Davutoğlu, danışman olarak başladığı siyaset kariyerini 2007 seçimlerinden sonra bırakıp üniversite hocalığına geri dönmeyi planlıyordu. Milliyet gazetesine verdiği bir demeçte, kararından vazgeçme nedenini "Ben o dönem üniversiteye dönmeyi çok arzu ediyordum. Bunu da beyan etmiştim ancak o kararı vereceğim dönemde, Türkiye'de hukuka uygun olmayan gelişmeler yaşandı. Cumhurbaşkanlığı seçiminde 367 garabeti baş gösterdi. Dağlıca baskını oldu, içimiz yandı. Sonra 2008'in başında AK Parti'yi kapatma davası açıldı. Milli iradeye büyük bir müdahale vardı. Bu durumda üniversiteye dönemezdim. Bu davanın içinde kalmam gerekiyordu’’ ifadelerini kullanarak açıklamıştı.

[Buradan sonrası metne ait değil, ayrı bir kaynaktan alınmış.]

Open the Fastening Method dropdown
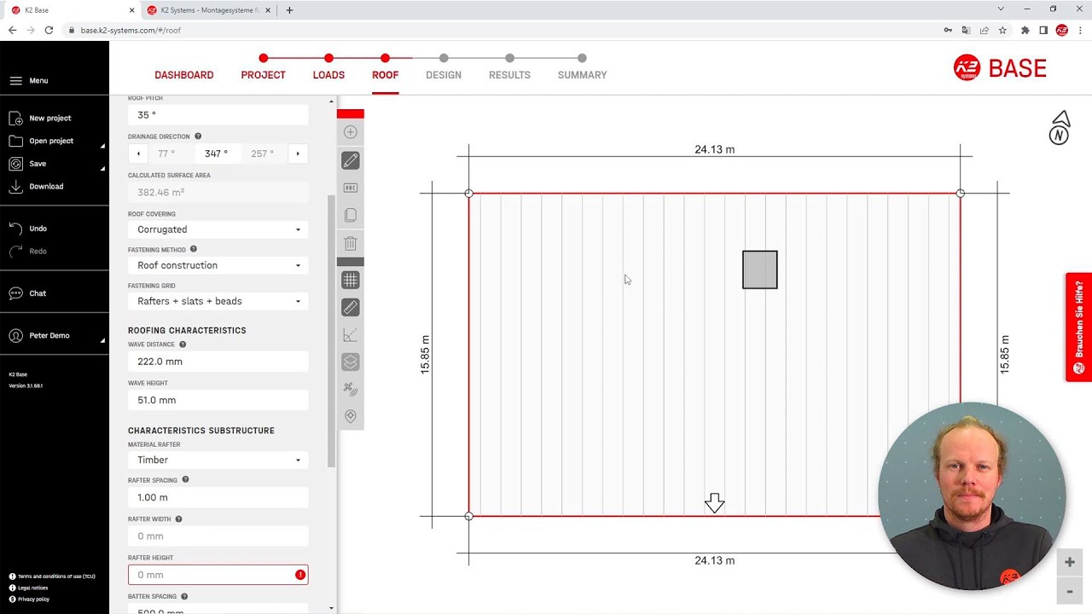Image resolution: width=1092 pixels, height=614 pixels. (x=218, y=265)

DIŞİŞLERİ BAKANLIĞI GÖREVİ
Milletvekili olmayan Davutoğlu, 1 Mayıs 2009 tarihinde dışardan atama yoluyla dış politikanın başına geldi. Dışişleri Bakanlığı'na başlayan Davutoğlu, 5 yıl sürecek görevi boyunca cumhuriyet tarihinin belki en çok tartışılan Dışişleri Bakanı oldu. Davutoğlu, muhalefet partilerinin hakkında en çok gensoru verdiği dışişleri bakanlarından biri olarak da siyaset tarihine girdi. Davutoğlu yönetimindeki Dışişleri Bakanlığı ilk ciddi eleştiriyi, İsrail ile yaşanan ve 10 Türk vatandaşının yaşamını yitirdiği Mavi Marmara bunalımında, Mavi Marmara isimli yardım gemisinin İsrail'e gitmesini engellemediği gerekçesiyle almıştı.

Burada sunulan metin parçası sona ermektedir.